=== Exercise input ===

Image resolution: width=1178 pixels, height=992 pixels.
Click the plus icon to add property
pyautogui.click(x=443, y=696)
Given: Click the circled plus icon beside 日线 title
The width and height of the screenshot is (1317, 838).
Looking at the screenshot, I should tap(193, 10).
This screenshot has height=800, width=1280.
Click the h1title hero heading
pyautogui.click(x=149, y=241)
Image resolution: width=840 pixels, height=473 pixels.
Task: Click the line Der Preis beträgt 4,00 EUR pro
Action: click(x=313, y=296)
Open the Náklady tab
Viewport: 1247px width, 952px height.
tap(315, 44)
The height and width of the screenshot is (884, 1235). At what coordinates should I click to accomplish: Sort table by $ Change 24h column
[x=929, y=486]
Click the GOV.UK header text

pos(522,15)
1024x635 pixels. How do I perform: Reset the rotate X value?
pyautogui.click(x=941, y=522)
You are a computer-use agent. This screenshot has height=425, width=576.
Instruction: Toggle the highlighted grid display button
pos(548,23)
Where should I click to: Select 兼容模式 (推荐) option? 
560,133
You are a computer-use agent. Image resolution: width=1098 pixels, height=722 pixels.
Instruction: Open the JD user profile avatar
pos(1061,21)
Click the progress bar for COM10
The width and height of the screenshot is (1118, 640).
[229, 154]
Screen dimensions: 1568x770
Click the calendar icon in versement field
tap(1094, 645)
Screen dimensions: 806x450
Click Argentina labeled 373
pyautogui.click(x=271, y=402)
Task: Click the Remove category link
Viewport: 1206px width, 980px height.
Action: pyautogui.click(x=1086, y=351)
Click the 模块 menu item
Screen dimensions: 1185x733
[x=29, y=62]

===

Brief
Write out exactly the lines from the beginning of the material above through the line with "This screenshot has height=800, width=1280.", including both and omitting all others.

Answer section
Image resolution: width=1178 pixels, height=992 pixels.
Click the plus icon to add property
pyautogui.click(x=443, y=696)
Given: Click the circled plus icon beside 日线 title
The width and height of the screenshot is (1317, 838).
Looking at the screenshot, I should tap(193, 10).
This screenshot has height=800, width=1280.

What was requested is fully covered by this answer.